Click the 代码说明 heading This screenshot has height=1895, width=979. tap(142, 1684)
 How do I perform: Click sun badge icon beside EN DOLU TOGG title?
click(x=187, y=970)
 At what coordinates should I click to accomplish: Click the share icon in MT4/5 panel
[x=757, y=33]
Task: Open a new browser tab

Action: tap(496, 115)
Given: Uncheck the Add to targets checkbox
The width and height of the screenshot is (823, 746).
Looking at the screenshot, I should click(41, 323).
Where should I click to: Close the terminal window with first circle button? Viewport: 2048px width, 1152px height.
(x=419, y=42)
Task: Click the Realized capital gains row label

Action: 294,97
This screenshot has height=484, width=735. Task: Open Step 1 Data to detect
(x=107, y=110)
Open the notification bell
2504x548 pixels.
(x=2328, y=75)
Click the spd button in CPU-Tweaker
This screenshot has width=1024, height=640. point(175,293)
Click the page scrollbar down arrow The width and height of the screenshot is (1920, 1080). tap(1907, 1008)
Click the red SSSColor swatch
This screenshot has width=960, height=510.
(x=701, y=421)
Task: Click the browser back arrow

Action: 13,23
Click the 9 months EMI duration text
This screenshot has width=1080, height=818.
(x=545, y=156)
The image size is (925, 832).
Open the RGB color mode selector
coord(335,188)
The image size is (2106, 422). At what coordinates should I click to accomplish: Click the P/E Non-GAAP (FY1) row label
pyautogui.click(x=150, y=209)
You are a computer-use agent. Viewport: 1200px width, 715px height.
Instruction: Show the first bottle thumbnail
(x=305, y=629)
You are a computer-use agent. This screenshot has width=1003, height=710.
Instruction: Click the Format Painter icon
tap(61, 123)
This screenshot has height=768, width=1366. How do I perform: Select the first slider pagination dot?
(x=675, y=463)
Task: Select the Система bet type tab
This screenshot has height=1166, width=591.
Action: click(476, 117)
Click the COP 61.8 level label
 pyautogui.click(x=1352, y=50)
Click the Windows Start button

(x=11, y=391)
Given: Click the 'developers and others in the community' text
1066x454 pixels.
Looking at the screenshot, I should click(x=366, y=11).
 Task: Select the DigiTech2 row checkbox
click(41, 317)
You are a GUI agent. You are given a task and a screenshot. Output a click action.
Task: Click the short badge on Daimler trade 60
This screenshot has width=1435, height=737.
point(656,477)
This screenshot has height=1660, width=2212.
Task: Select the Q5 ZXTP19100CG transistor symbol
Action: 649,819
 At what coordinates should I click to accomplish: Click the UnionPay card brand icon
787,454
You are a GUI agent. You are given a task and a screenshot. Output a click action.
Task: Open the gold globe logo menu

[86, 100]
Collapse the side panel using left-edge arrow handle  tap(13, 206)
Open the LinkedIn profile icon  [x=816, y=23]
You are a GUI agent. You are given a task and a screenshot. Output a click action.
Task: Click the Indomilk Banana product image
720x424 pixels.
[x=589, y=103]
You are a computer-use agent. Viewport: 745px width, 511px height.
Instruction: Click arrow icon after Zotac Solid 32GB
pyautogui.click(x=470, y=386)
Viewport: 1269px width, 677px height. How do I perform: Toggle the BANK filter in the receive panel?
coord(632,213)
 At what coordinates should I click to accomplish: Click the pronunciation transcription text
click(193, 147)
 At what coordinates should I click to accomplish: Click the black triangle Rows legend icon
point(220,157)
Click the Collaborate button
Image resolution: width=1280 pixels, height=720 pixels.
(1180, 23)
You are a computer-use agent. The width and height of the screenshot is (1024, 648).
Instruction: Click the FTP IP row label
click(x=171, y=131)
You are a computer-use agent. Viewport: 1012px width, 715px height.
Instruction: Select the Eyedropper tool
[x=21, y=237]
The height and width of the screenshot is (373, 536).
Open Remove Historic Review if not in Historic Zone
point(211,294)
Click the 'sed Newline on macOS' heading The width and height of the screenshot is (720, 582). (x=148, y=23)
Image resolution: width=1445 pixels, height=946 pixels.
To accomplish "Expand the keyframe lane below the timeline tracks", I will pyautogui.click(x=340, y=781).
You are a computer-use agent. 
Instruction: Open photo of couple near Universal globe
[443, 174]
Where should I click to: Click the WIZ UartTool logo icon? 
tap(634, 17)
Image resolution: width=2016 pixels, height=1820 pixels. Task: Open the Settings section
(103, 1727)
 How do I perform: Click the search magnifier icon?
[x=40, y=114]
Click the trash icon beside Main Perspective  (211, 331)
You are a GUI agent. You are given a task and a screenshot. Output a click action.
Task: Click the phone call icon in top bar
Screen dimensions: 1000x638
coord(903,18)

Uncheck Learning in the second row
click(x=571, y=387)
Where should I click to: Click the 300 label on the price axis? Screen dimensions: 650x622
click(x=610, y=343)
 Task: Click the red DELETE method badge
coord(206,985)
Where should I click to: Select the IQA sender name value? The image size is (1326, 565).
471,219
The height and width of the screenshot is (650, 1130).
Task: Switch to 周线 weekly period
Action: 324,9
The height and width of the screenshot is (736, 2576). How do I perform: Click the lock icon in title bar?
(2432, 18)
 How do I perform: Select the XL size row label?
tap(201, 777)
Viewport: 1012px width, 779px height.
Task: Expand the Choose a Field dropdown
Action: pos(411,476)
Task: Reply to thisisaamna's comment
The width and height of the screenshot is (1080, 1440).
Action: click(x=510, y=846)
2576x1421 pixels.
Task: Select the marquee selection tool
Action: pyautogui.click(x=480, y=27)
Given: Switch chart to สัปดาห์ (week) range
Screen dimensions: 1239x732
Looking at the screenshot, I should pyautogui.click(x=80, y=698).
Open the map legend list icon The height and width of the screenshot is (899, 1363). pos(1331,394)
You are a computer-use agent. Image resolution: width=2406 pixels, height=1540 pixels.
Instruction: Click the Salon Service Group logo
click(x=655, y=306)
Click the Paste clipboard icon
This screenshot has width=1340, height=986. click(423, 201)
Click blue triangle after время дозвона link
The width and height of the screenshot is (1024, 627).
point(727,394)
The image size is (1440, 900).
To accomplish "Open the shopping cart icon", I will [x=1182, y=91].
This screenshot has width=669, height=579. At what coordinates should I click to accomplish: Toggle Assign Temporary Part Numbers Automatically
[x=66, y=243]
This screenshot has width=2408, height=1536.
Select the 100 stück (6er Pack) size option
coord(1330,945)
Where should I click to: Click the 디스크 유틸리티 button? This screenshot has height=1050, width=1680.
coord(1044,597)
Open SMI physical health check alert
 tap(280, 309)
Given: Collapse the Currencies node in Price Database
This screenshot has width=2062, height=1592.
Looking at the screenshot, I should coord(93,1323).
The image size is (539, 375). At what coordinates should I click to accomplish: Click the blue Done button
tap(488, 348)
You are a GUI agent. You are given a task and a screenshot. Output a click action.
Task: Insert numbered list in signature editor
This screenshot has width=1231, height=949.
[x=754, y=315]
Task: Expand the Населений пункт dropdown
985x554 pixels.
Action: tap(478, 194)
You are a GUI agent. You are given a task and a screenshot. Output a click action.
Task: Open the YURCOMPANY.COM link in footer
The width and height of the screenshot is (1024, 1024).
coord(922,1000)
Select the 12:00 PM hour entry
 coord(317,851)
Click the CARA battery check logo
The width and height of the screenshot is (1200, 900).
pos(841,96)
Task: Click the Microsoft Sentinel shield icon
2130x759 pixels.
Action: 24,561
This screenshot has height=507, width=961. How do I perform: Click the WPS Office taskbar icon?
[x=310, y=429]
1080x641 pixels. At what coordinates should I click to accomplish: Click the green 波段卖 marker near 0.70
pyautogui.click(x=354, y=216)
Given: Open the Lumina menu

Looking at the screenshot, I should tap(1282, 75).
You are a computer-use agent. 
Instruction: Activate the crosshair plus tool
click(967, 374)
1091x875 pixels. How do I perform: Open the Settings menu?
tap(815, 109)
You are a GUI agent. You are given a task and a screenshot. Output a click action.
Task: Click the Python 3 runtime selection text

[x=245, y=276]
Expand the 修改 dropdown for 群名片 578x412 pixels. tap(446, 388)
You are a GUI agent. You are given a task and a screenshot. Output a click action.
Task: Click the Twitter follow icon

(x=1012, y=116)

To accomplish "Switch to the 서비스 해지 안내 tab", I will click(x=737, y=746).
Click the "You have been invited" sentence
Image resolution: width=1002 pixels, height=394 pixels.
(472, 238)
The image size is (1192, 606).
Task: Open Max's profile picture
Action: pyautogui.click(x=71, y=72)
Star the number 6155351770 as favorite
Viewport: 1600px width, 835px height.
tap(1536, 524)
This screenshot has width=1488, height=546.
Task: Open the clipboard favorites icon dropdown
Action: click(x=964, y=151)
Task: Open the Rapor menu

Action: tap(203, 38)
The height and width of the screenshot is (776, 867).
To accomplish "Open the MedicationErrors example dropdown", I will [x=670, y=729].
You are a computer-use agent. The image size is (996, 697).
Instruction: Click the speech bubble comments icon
===
Start at the line that has "This screenshot has width=2408, height=1536." and stop after the line that has "coord(922,1000)". Write out those lines again, substituting "header" for "footer" and leaving everything else unchanged.

Response below:
This screenshot has width=2408, height=1536.
Select the 100 stück (6er Pack) size option
coord(1330,945)
Where should I click to: Click the 디스크 유틸리티 button? This screenshot has height=1050, width=1680.
coord(1044,597)
Open SMI physical health check alert
 tap(280, 309)
Given: Collapse the Currencies node in Price Database
This screenshot has width=2062, height=1592.
Looking at the screenshot, I should coord(93,1323).
The image size is (539, 375). At what coordinates should I click to accomplish: Click the blue Done button
tap(488, 348)
You are a GUI agent. You are given a task and a screenshot. Output a click action.
Task: Insert numbered list in signature editor
This screenshot has width=1231, height=949.
[x=754, y=315]
Task: Expand the Населений пункт dropdown
985x554 pixels.
Action: tap(478, 194)
You are a GUI agent. You are given a task and a screenshot. Output a click action.
Task: Open the YURCOMPANY.COM link in header
The width and height of the screenshot is (1024, 1024).
coord(922,1000)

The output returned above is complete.